Type out each of the following lines, keeping every character as it appears.

==========

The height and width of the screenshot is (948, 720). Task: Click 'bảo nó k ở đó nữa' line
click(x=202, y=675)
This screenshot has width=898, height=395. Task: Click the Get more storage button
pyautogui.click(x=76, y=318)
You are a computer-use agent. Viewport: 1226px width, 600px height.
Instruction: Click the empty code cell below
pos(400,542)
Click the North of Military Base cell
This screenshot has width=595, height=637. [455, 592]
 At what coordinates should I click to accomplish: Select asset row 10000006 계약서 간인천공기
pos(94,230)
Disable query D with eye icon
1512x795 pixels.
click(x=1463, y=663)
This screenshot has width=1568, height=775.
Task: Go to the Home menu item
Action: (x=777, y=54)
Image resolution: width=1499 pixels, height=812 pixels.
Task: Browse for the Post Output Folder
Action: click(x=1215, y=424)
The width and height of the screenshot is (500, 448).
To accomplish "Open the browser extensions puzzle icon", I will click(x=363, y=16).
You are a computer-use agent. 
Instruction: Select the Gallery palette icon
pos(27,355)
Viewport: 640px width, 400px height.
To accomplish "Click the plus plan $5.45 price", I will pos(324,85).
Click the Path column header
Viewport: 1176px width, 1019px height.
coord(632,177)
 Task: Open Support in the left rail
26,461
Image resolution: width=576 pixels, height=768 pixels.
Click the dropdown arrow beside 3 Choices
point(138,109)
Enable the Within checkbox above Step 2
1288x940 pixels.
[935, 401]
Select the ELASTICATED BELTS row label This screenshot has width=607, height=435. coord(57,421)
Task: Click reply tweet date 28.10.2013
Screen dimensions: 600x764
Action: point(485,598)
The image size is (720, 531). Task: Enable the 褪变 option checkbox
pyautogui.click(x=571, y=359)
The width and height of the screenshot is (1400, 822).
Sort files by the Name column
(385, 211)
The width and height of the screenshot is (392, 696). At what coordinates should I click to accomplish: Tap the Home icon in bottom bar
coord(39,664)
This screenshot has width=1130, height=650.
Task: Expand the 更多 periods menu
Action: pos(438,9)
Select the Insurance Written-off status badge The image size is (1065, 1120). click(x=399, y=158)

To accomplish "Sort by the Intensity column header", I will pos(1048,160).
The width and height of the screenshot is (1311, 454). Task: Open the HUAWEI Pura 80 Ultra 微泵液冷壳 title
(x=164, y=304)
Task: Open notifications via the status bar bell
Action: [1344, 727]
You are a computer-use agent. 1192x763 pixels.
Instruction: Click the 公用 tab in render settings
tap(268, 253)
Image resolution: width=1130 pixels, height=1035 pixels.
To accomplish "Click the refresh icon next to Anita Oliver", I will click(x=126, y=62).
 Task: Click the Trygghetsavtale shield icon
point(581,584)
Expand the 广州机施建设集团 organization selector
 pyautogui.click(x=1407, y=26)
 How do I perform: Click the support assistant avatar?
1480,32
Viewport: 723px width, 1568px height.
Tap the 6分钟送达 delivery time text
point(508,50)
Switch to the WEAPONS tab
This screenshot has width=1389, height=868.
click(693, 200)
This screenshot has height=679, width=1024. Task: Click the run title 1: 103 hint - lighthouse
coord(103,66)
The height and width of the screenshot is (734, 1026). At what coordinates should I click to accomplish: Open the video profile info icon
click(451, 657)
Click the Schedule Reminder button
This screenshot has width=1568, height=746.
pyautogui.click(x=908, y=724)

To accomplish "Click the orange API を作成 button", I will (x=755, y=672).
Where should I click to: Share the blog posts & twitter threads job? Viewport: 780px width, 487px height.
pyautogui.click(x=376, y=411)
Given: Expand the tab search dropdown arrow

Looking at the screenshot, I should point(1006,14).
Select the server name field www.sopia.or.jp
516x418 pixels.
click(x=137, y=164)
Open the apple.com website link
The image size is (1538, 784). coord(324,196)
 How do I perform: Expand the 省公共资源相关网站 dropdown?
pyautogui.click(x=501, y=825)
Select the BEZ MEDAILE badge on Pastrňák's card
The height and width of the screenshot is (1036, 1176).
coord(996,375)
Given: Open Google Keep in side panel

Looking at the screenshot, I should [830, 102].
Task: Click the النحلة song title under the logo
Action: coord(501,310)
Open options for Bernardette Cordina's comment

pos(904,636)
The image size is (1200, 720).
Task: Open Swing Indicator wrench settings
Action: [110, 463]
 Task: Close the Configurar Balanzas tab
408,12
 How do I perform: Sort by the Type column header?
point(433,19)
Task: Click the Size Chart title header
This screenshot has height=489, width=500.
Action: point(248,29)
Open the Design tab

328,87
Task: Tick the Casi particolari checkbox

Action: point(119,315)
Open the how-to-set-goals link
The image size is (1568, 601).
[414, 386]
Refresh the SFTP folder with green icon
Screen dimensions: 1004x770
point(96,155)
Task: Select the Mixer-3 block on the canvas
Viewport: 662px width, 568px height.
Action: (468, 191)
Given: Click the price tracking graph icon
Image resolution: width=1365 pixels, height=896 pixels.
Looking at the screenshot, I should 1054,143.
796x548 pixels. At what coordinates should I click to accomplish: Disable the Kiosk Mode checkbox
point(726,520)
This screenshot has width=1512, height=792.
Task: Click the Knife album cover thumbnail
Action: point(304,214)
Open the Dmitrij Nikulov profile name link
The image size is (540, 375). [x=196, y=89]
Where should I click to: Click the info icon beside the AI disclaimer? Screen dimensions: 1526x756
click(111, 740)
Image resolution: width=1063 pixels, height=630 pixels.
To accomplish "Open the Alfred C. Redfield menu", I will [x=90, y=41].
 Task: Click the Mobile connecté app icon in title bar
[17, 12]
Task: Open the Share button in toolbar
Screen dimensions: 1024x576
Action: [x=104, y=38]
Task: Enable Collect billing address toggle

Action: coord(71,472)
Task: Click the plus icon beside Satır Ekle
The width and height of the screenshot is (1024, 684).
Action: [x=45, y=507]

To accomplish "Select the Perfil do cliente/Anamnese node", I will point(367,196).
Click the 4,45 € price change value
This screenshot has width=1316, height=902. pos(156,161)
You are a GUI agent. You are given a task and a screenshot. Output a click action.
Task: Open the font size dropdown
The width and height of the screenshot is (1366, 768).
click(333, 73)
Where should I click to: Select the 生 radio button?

==========

→ SOLUTION TO THIS EXERCISE:
The height and width of the screenshot is (948, 720). Task: Click 'bảo nó k ở đó nữa' line
click(x=202, y=675)
This screenshot has width=898, height=395. Task: Click the Get more storage button
pyautogui.click(x=76, y=318)
You are a computer-use agent. Viewport: 1226px width, 600px height.
Instruction: Click the empty code cell below
pos(400,542)
Click the North of Military Base cell
This screenshot has width=595, height=637. [455, 592]
 At what coordinates should I click to accomplish: Select asset row 10000006 계약서 간인천공기
pos(94,230)
Disable query D with eye icon
1512x795 pixels.
click(x=1463, y=663)
This screenshot has width=1568, height=775.
Task: Go to the Home menu item
Action: (x=777, y=54)
Image resolution: width=1499 pixels, height=812 pixels.
Task: Browse for the Post Output Folder
Action: click(x=1215, y=424)
The width and height of the screenshot is (500, 448).
To accomplish "Open the browser extensions puzzle icon", I will click(x=363, y=16).
You are a computer-use agent. 
Instruction: Select the Gallery palette icon
pos(27,355)
Viewport: 640px width, 400px height.
To accomplish "Click the plus plan $5.45 price", I will pos(324,85).
Click the Path column header
Viewport: 1176px width, 1019px height.
coord(632,177)
 Task: Open Support in the left rail
26,461
Image resolution: width=576 pixels, height=768 pixels.
Click the dropdown arrow beside 3 Choices
point(138,109)
Enable the Within checkbox above Step 2
1288x940 pixels.
[935, 401]
Select the ELASTICATED BELTS row label This screenshot has width=607, height=435. coord(57,421)
Task: Click reply tweet date 28.10.2013
Screen dimensions: 600x764
Action: point(485,598)
The image size is (720, 531). Task: Enable the 褪变 option checkbox
pyautogui.click(x=571, y=359)
The width and height of the screenshot is (1400, 822).
Sort files by the Name column
(385, 211)
The width and height of the screenshot is (392, 696). At what coordinates should I click to accomplish: Tap the Home icon in bottom bar
coord(39,664)
This screenshot has width=1130, height=650.
Task: Expand the 更多 periods menu
Action: pos(438,9)
Select the Insurance Written-off status badge The image size is (1065, 1120). click(x=399, y=158)

To accomplish "Sort by the Intensity column header", I will pos(1048,160).
The width and height of the screenshot is (1311, 454). Task: Open the HUAWEI Pura 80 Ultra 微泵液冷壳 title
(x=164, y=304)
Task: Open notifications via the status bar bell
Action: [1344, 727]
You are a computer-use agent. 1192x763 pixels.
Instruction: Click the 公用 tab in render settings
tap(268, 253)
Image resolution: width=1130 pixels, height=1035 pixels.
To accomplish "Click the refresh icon next to Anita Oliver", I will click(x=126, y=62).
 Task: Click the Trygghetsavtale shield icon
point(581,584)
Expand the 广州机施建设集团 organization selector
 pyautogui.click(x=1407, y=26)
 How do I perform: Click the support assistant avatar?
1480,32
Viewport: 723px width, 1568px height.
Tap the 6分钟送达 delivery time text
point(508,50)
Switch to the WEAPONS tab
This screenshot has width=1389, height=868.
click(693, 200)
This screenshot has height=679, width=1024. Task: Click the run title 1: 103 hint - lighthouse
coord(103,66)
The height and width of the screenshot is (734, 1026). At what coordinates should I click to accomplish: Open the video profile info icon
click(451, 657)
Click the Schedule Reminder button
This screenshot has width=1568, height=746.
pyautogui.click(x=908, y=724)

To accomplish "Click the orange API を作成 button", I will (x=755, y=672).
Where should I click to: Share the blog posts & twitter threads job? Viewport: 780px width, 487px height.
pyautogui.click(x=376, y=411)
Given: Expand the tab search dropdown arrow

Looking at the screenshot, I should point(1006,14).
Select the server name field www.sopia.or.jp
516x418 pixels.
click(x=137, y=164)
Open the apple.com website link
The image size is (1538, 784). coord(324,196)
 How do I perform: Expand the 省公共资源相关网站 dropdown?
pyautogui.click(x=501, y=825)
Select the BEZ MEDAILE badge on Pastrňák's card
The height and width of the screenshot is (1036, 1176).
coord(996,375)
Given: Open Google Keep in side panel

Looking at the screenshot, I should [830, 102].
Task: Click the النحلة song title under the logo
Action: coord(501,310)
Open options for Bernardette Cordina's comment

pos(904,636)
The image size is (1200, 720).
Task: Open Swing Indicator wrench settings
Action: [110, 463]
 Task: Close the Configurar Balanzas tab
408,12
 How do I perform: Sort by the Type column header?
point(433,19)
Task: Click the Size Chart title header
This screenshot has height=489, width=500.
Action: point(248,29)
Open the Design tab

328,87
Task: Tick the Casi particolari checkbox

Action: point(119,315)
Open the how-to-set-goals link
The image size is (1568, 601).
[414, 386]
Refresh the SFTP folder with green icon
Screen dimensions: 1004x770
point(96,155)
Task: Select the Mixer-3 block on the canvas
Viewport: 662px width, 568px height.
Action: (468, 191)
Given: Click the price tracking graph icon
Image resolution: width=1365 pixels, height=896 pixels.
Looking at the screenshot, I should 1054,143.
796x548 pixels. At what coordinates should I click to accomplish: Disable the Kiosk Mode checkbox
point(726,520)
This screenshot has width=1512, height=792.
Task: Click the Knife album cover thumbnail
Action: point(304,214)
Open the Dmitrij Nikulov profile name link
The image size is (540, 375). [x=196, y=89]
Where should I click to: Click the info icon beside the AI disclaimer? Screen dimensions: 1526x756
click(111, 740)
Image resolution: width=1063 pixels, height=630 pixels.
To accomplish "Open the Alfred C. Redfield menu", I will [x=90, y=41].
 Task: Click the Mobile connecté app icon in title bar
[17, 12]
Task: Open the Share button in toolbar
Screen dimensions: 1024x576
Action: [x=104, y=38]
Task: Enable Collect billing address toggle

Action: coord(71,472)
Task: Click the plus icon beside Satır Ekle
The width and height of the screenshot is (1024, 684).
Action: [x=45, y=507]

To accomplish "Select the Perfil do cliente/Anamnese node", I will point(367,196).
Click the 4,45 € price change value
This screenshot has width=1316, height=902. pos(156,161)
You are a GUI agent. You are given a task and a screenshot. Output a click action.
Task: Open the font size dropdown
The width and height of the screenshot is (1366, 768).
click(333, 73)
Where should I click to: Select the 生 radio button?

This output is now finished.